%%

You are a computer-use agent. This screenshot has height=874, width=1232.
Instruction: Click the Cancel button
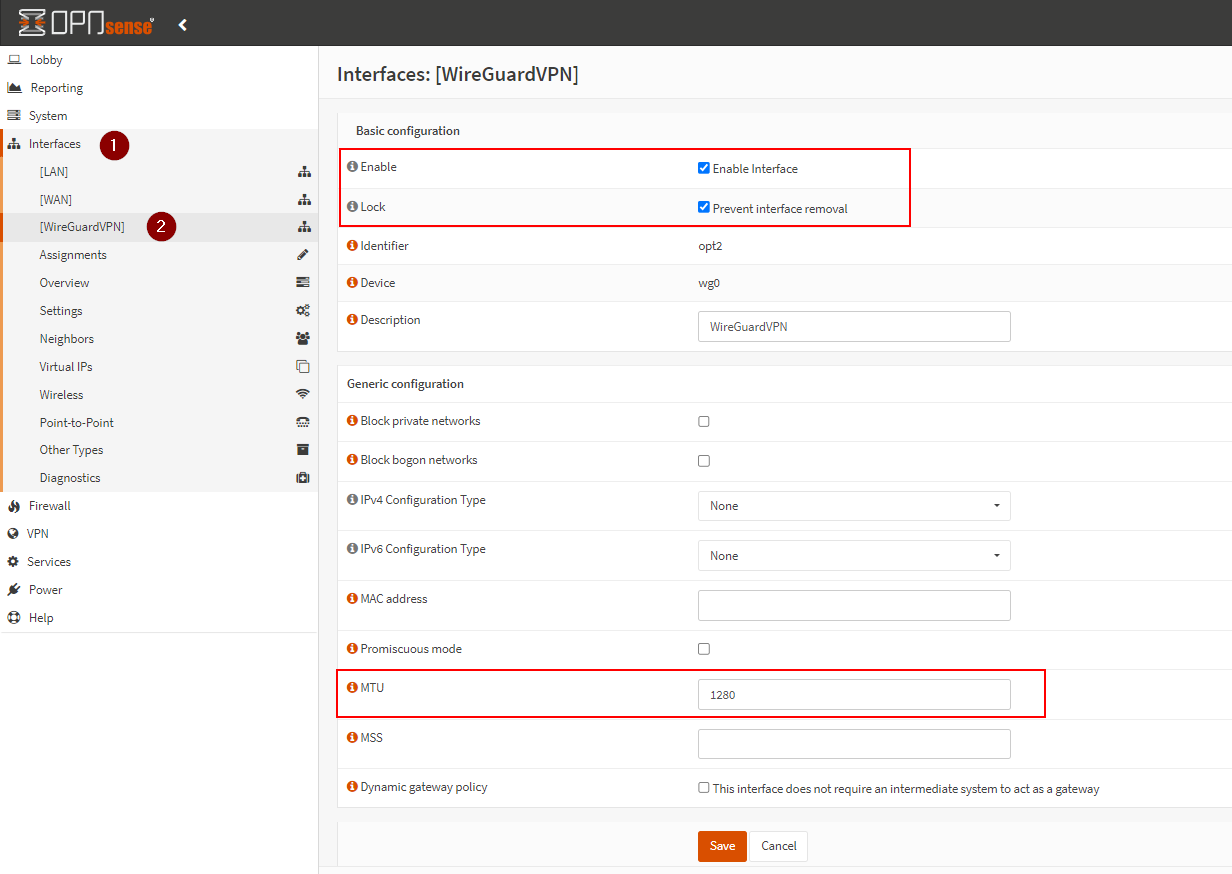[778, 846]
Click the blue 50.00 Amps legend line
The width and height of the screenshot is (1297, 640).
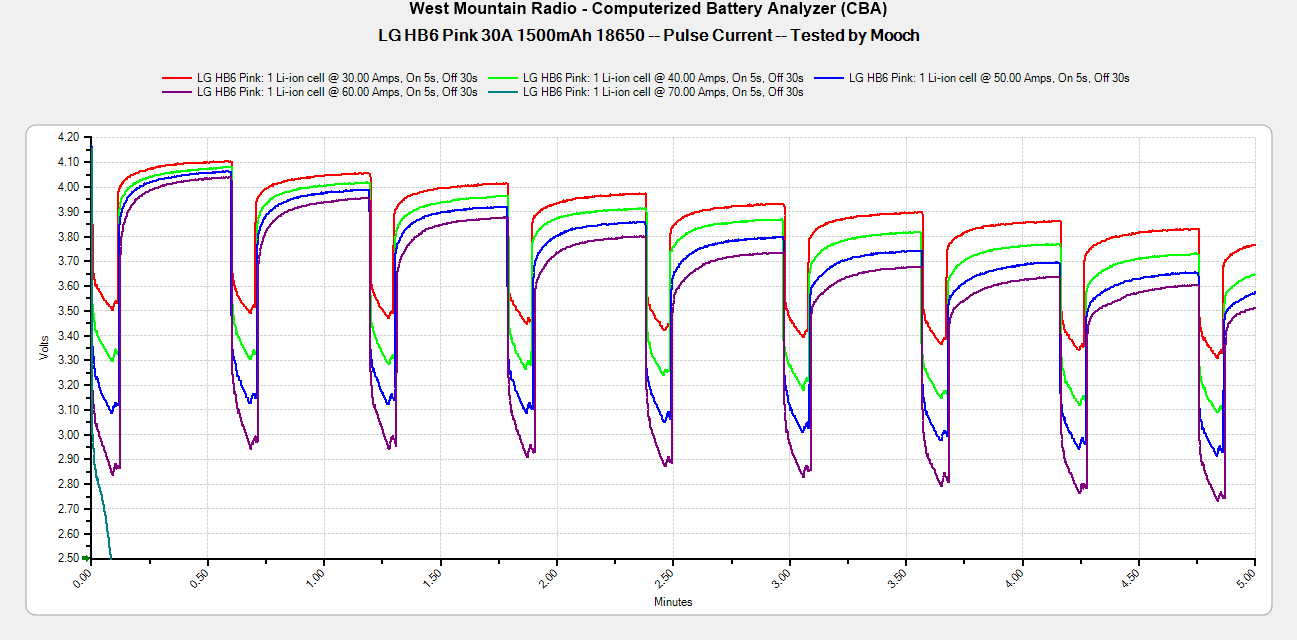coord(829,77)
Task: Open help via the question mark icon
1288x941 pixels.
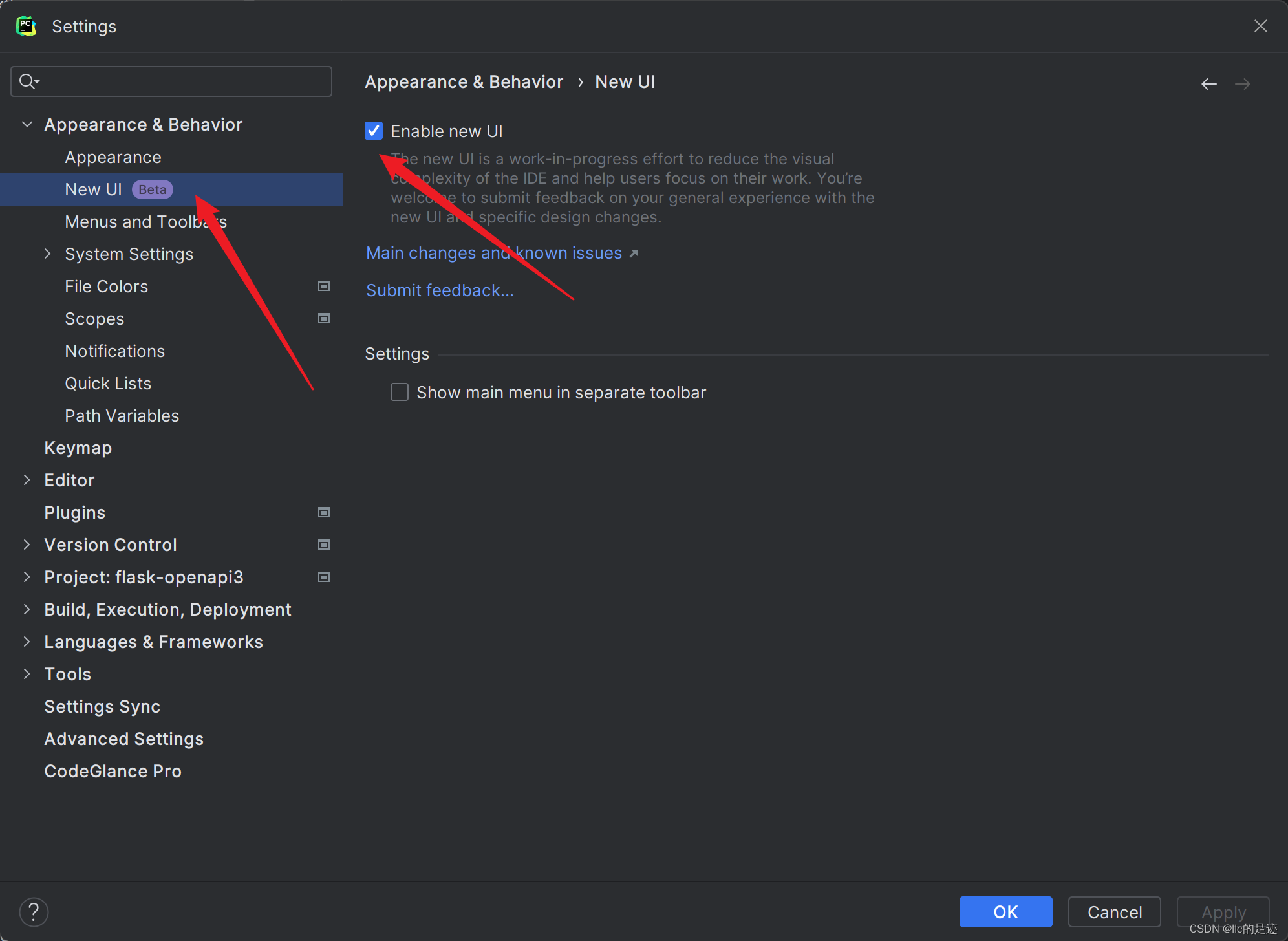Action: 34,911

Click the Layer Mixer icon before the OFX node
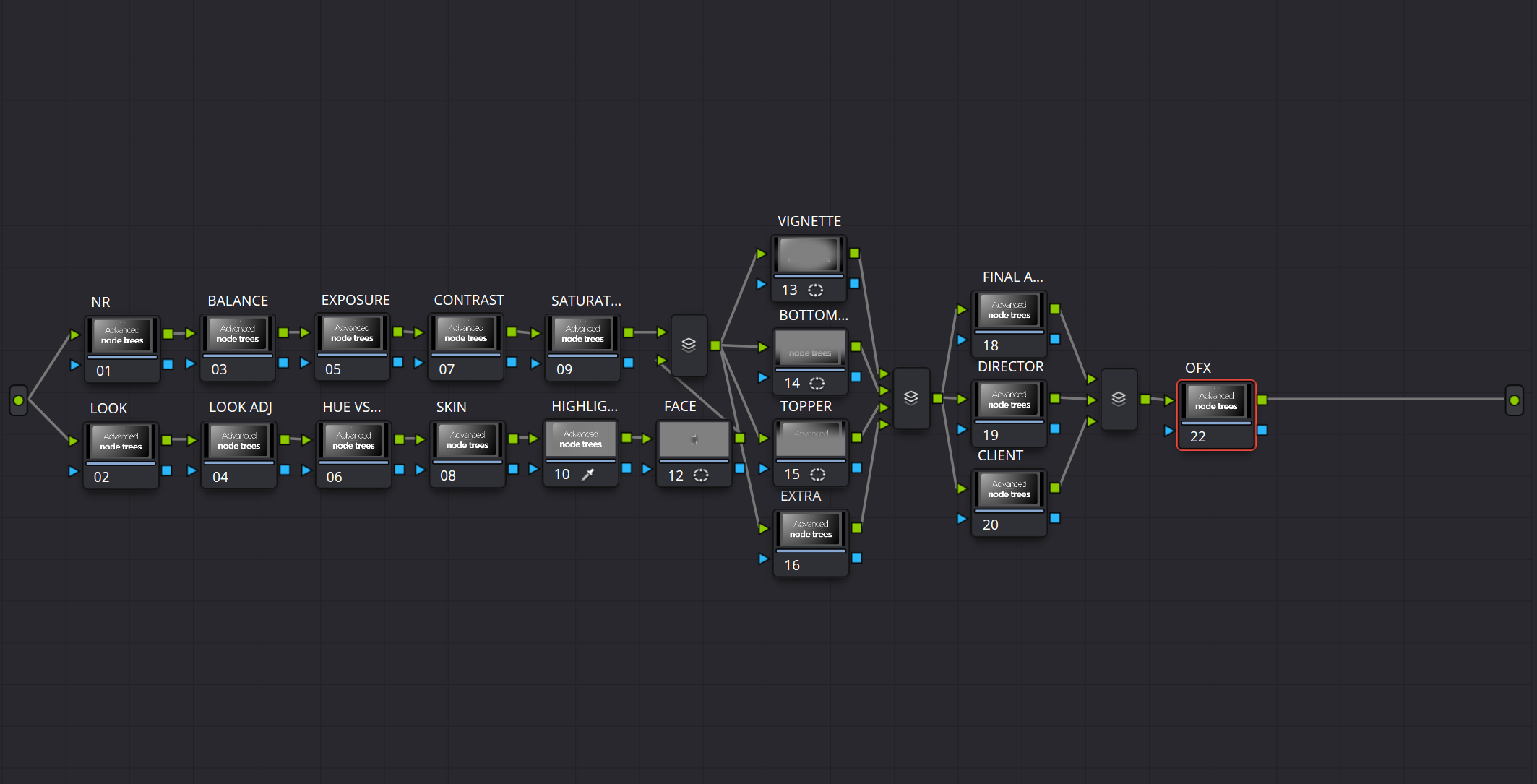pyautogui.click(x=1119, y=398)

%%
%%

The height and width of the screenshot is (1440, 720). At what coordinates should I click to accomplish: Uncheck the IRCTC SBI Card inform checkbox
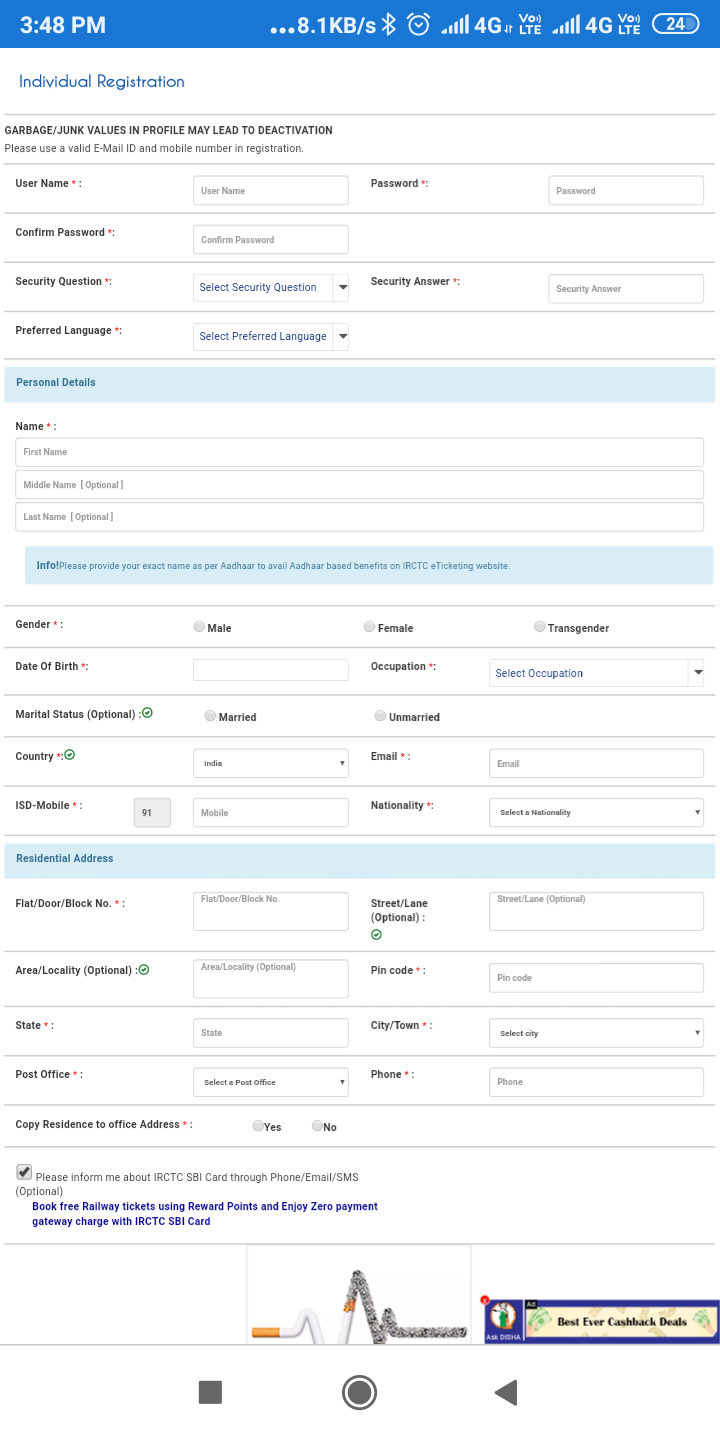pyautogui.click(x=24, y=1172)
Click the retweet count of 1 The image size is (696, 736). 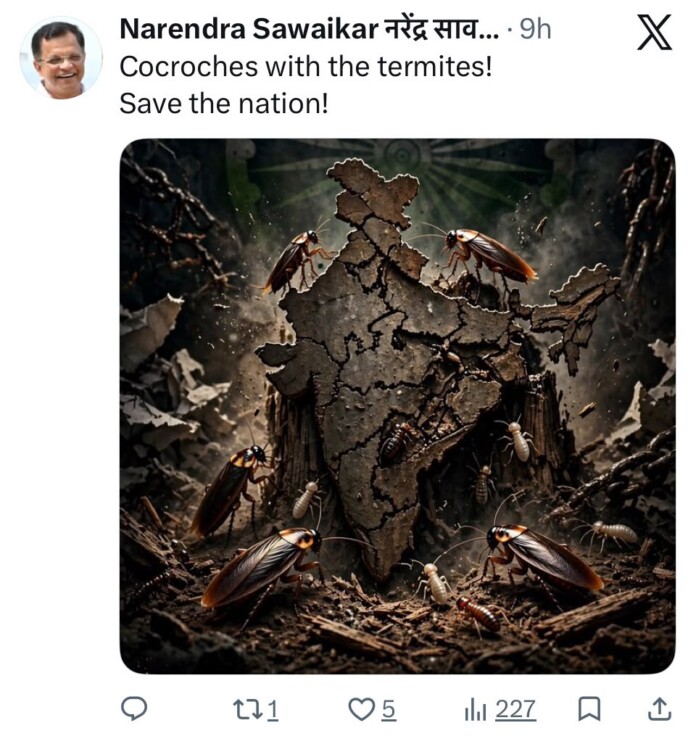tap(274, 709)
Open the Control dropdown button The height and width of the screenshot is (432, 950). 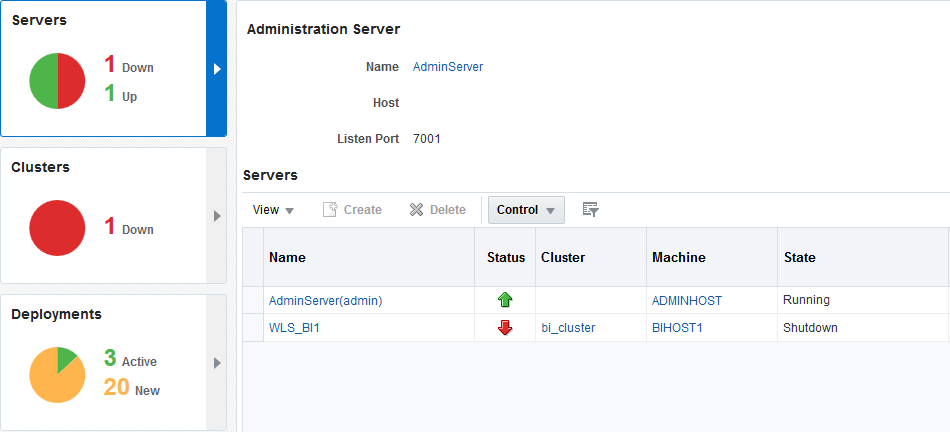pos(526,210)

%%
%%

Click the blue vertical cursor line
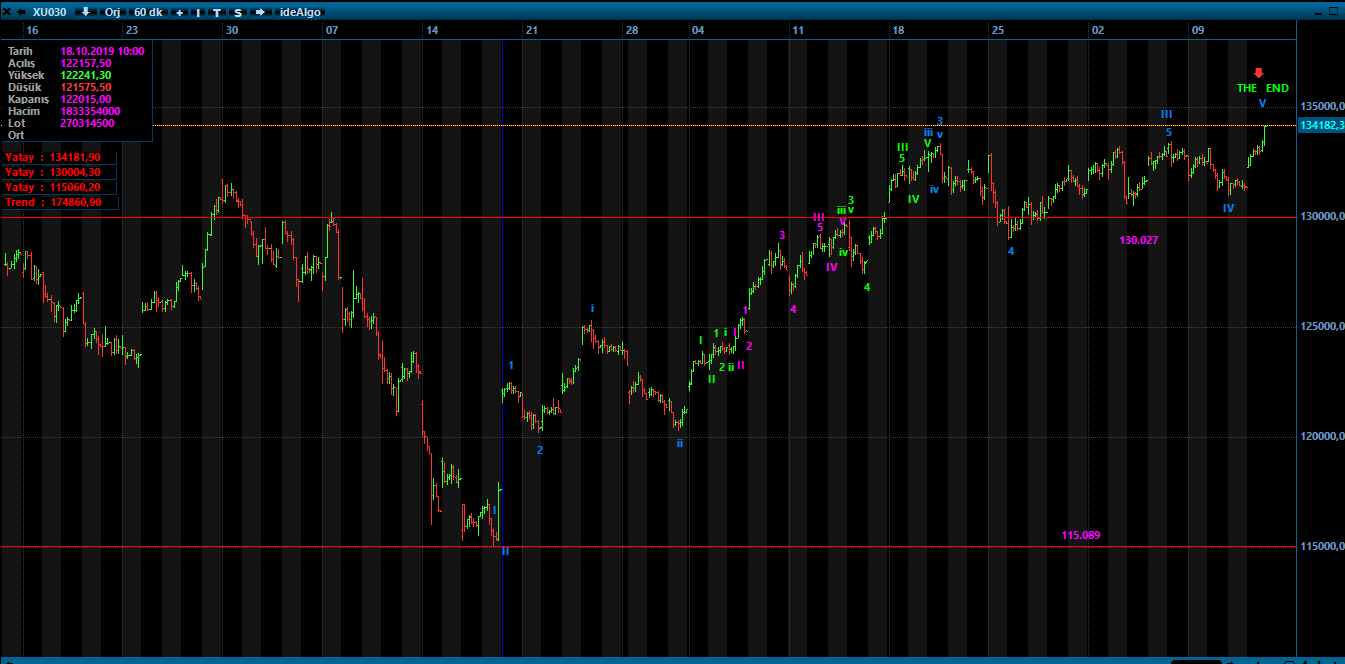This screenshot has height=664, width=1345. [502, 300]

%%

Exercise goal:
Copy the entries above word for word, from the line with "Task: Open help via the question mark icon" to the line with "pyautogui.click(x=1119, y=398)", and leave out the pictures.

Written reply:
Task: Open help via the question mark icon
1288x941 pixels.
Action: 34,911

Click the Layer Mixer icon before the OFX node
pyautogui.click(x=1119, y=398)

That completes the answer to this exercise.